The company’s strategy is to invest up to C$500 million in late-stage control deals involving mature North American oil and gas companies with liquids-weighted assets, but which have run into challenges.

“We believe the North American oil and gas sector presents an opportunity-rich environment for our value-based approach to oil and gas investing, taking advantage of ‘special situations’ to generate attractive risk-adjusted returns for our partners,” the CEO said.

The fund is “making later-stage control equity investments in established North American oil and gas companies with liquids-weighted, top quality assets, but whose corporate entities have run into challenges. These special situations typically require recapitalizing, restructuring, and repositioning to unlock the assets’ underlying values.”

Investments being targeted typically require between C$300 million and C$500 million of equity capital, he said.

After it was formed last year, Waterous invested in Calgary-based producers Strath Resources Ltd. and Northern Blizzard Resources Inc. Northern Blizzard then changed its name to Cona Resources Ltd. The new fund already has invested more than 60% of its capital in Strath and Cona.

Strath develops oil and gas properties in the Kakwa area of Alberta’s Deep Basin, including the Montney formation.

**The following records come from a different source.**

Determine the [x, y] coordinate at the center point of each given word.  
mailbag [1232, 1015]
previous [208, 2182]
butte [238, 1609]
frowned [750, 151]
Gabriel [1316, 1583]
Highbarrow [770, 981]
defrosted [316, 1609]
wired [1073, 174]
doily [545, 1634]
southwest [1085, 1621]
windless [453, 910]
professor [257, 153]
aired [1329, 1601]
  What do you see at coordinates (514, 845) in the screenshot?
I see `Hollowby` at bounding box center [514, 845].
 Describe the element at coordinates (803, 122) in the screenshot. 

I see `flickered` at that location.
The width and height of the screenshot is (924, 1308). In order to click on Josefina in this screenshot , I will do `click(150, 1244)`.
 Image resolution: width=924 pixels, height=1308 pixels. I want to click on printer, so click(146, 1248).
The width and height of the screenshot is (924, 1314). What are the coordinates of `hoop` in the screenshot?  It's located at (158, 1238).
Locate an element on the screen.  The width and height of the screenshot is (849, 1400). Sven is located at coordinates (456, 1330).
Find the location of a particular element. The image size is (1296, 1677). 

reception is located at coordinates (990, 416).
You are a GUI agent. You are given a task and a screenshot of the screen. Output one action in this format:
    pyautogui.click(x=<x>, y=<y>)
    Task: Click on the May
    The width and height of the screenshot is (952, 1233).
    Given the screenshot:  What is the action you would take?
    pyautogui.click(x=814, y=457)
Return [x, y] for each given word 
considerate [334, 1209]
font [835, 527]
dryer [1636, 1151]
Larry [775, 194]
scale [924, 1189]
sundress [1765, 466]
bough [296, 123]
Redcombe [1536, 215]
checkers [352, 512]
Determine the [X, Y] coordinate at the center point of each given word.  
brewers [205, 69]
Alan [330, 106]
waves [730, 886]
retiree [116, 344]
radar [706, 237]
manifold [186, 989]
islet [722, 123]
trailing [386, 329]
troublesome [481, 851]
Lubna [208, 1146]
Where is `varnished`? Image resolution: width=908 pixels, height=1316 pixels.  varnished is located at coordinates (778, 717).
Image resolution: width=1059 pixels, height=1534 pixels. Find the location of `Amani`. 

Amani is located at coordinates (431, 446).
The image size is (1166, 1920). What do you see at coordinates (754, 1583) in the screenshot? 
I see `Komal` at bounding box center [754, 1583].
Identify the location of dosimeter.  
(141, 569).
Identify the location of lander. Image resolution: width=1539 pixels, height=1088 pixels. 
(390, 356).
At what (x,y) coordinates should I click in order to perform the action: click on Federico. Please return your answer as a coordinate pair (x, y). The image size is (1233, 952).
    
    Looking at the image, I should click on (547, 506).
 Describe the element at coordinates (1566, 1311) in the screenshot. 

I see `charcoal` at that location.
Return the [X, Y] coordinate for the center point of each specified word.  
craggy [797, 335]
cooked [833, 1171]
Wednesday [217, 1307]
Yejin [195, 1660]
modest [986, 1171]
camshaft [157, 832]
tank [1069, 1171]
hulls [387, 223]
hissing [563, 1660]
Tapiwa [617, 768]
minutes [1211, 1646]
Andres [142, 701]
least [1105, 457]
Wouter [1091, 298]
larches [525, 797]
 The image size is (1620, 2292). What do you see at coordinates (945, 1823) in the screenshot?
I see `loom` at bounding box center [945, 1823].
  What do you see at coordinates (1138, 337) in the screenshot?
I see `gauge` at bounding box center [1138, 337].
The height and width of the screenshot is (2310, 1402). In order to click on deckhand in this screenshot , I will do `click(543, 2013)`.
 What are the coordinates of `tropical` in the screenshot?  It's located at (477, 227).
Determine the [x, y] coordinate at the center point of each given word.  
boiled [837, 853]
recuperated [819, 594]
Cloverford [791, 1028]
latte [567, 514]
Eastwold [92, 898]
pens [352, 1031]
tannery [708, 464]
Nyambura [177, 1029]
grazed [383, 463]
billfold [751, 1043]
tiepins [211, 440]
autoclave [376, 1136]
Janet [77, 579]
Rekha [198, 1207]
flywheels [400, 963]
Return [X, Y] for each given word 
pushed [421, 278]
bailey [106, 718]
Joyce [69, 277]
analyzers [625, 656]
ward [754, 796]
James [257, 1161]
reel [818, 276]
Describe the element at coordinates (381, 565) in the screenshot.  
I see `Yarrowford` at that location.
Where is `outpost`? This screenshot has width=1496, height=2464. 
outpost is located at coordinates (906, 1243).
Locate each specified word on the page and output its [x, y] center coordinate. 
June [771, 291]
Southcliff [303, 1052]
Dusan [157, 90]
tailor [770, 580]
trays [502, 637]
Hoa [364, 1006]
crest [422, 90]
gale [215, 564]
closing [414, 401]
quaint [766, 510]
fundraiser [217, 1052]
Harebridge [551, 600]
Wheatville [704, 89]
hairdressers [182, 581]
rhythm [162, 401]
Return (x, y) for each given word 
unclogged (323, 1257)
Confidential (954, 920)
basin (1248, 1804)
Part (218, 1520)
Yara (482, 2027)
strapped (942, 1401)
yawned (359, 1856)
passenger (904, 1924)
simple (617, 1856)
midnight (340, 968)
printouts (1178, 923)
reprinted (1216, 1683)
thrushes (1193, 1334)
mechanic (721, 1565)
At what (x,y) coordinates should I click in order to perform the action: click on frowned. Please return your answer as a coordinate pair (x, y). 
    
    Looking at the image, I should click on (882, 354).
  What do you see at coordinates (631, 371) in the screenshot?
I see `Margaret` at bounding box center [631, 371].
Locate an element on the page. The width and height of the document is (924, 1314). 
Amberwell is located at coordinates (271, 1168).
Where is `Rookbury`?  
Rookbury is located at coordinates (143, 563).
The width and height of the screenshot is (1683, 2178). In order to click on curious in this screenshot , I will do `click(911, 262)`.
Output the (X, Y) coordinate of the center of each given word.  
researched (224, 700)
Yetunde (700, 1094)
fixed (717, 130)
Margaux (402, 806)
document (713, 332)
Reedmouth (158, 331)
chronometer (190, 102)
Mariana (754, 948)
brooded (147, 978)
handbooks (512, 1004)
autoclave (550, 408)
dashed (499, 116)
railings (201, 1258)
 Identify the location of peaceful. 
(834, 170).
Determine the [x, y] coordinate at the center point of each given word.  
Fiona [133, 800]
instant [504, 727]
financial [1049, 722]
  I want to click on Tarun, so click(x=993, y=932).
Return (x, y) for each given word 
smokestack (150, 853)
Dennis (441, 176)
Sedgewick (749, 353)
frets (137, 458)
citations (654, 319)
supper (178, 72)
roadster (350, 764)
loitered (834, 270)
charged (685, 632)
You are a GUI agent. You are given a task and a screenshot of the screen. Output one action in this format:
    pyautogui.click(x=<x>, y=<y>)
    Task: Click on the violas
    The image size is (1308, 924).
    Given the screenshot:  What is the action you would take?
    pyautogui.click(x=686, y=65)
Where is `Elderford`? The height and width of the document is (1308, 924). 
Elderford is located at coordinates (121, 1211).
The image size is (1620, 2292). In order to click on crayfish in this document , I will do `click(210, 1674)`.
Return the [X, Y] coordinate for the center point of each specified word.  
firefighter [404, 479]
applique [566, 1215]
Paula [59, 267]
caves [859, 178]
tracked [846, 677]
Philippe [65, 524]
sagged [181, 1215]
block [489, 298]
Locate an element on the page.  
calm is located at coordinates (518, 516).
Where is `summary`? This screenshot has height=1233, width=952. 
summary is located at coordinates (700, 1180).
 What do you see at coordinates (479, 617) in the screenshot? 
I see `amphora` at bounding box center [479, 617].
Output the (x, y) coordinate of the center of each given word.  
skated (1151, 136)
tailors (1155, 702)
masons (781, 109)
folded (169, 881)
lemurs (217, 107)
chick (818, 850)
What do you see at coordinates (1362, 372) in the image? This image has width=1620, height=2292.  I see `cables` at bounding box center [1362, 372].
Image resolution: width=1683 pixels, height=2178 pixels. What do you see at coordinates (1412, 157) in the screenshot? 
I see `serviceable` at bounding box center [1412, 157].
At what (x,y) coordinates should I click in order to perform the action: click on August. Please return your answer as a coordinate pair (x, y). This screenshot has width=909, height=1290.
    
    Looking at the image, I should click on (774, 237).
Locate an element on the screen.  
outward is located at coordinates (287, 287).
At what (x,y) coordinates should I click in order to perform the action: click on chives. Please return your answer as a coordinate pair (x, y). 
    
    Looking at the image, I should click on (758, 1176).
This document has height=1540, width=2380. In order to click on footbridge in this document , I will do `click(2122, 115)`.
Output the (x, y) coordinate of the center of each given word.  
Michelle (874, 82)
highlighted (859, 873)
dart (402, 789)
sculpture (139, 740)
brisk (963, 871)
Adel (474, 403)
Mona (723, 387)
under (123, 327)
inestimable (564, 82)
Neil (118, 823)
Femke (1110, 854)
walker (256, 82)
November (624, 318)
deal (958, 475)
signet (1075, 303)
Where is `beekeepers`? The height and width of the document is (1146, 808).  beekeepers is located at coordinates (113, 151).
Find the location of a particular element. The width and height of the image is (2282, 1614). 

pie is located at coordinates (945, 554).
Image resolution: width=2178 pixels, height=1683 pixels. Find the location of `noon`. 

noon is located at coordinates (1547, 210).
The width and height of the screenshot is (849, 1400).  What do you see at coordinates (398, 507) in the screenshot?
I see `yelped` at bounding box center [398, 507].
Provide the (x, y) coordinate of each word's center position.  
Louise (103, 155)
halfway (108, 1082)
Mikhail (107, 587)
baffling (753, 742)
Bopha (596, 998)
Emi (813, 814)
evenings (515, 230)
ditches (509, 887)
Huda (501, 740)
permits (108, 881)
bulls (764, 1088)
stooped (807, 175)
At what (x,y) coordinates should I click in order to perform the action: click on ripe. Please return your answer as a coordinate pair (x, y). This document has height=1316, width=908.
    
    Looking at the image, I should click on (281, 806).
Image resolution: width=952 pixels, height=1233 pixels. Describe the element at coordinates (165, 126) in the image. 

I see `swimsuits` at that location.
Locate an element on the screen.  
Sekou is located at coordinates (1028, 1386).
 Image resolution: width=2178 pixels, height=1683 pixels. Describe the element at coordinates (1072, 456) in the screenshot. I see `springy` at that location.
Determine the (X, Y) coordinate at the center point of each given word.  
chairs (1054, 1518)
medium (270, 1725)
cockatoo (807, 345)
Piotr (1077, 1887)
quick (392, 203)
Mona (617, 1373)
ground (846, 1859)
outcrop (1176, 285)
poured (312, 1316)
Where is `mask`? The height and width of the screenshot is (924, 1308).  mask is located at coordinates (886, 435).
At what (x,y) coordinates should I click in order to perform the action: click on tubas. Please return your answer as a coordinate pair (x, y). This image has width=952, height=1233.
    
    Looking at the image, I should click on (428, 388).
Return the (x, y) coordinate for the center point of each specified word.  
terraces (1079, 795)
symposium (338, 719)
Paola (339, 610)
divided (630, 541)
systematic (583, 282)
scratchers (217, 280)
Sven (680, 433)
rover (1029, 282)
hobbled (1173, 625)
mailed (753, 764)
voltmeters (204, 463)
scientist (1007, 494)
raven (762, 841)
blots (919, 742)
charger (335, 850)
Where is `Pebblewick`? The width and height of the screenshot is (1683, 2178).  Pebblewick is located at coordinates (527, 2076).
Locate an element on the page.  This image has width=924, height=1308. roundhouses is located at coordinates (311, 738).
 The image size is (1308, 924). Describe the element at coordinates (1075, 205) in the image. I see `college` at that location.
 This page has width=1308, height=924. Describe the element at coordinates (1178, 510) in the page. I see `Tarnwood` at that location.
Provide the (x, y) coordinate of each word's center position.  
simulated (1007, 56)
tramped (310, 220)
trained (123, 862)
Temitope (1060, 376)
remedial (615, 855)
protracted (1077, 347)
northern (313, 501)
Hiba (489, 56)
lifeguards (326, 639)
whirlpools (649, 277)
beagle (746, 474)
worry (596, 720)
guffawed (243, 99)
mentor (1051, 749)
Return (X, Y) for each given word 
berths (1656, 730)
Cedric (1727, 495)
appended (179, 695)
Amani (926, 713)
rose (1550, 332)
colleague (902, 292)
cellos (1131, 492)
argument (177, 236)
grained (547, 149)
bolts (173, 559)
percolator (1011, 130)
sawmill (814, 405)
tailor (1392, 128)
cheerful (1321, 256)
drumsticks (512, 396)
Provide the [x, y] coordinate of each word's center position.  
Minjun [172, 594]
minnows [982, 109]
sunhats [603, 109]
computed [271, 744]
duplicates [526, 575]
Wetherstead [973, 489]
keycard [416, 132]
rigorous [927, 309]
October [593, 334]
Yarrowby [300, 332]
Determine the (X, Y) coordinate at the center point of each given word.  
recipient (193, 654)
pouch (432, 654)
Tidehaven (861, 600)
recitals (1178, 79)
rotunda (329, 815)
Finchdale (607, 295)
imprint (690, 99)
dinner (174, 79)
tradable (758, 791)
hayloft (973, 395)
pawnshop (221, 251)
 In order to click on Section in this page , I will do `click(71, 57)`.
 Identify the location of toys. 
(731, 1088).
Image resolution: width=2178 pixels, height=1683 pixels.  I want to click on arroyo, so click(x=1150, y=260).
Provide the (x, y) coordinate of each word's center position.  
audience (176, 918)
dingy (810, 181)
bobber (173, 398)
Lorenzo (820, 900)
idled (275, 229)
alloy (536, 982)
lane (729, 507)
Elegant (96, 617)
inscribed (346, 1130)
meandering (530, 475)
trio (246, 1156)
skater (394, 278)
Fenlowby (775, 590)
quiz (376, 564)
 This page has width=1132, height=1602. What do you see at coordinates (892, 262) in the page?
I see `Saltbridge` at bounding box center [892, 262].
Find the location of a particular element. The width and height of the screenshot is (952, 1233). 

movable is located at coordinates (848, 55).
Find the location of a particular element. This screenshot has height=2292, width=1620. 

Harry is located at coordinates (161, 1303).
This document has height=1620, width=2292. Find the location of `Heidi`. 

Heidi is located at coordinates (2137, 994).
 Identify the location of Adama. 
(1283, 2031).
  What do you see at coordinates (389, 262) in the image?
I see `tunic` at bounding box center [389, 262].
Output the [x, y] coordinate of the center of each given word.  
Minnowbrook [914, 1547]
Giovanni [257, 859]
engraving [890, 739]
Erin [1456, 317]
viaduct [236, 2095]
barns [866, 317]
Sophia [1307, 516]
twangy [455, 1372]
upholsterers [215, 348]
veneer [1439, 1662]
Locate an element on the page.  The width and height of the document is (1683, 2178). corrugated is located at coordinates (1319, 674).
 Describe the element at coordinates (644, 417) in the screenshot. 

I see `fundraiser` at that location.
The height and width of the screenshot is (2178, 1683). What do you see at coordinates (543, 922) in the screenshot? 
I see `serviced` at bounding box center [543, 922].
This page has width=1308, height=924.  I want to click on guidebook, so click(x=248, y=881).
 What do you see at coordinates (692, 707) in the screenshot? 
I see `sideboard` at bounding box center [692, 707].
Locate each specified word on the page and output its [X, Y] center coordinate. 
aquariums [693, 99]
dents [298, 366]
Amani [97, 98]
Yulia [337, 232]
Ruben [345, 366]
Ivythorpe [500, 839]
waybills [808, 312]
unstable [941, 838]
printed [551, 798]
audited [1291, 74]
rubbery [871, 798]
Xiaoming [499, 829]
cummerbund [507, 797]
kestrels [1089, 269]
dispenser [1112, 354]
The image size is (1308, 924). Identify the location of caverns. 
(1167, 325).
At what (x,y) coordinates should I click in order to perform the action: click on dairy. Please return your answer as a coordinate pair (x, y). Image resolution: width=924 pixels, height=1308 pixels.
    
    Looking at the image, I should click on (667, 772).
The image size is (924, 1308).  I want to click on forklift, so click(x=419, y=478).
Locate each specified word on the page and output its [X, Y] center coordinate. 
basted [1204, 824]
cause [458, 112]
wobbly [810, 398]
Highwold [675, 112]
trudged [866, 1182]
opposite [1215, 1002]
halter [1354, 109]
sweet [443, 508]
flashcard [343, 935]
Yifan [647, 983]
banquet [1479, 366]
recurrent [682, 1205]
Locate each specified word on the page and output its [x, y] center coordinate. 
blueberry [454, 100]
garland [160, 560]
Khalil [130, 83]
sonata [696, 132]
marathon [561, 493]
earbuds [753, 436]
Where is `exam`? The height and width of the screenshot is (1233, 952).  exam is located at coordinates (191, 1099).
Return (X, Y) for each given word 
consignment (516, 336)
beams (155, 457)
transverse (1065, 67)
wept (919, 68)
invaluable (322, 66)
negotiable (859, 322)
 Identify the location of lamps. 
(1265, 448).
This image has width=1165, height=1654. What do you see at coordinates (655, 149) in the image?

Last month Strath paid C$340 million, half in cash supplied by Waterous, and half in company shares, to acquire Paramount Resources Ltd.’s assets in the Resthaven/Jayar area of the Kakwa region. Production is estimated at 5,300 boe/d, 36% weighted to liquids.

The acquisition, directly offsetting Strath’s existing Kakwa property, includes 152 net sections of land, including 75 net with Montney rights, along with 62 MMcf/d of processing capacity at the Pembina 8-11 and Cenovus 1-36 Resthaven gas plants. At closing, expected this month, Paramount would own 15.6% of Strath. Strath also is appointing Paramount CEO Jim Riddell to its board.

Cona, a heavy oil producer in Saskatchewan, agreed in March to take the company private. Waterous, with shareholder approval, paid C$2.55/share, a 31% premium over Cona’s 20-day volume-weighted average price as of March 6. Through the offer, Waterous acquired a 67% ownership in Cona and is the sole shareholder.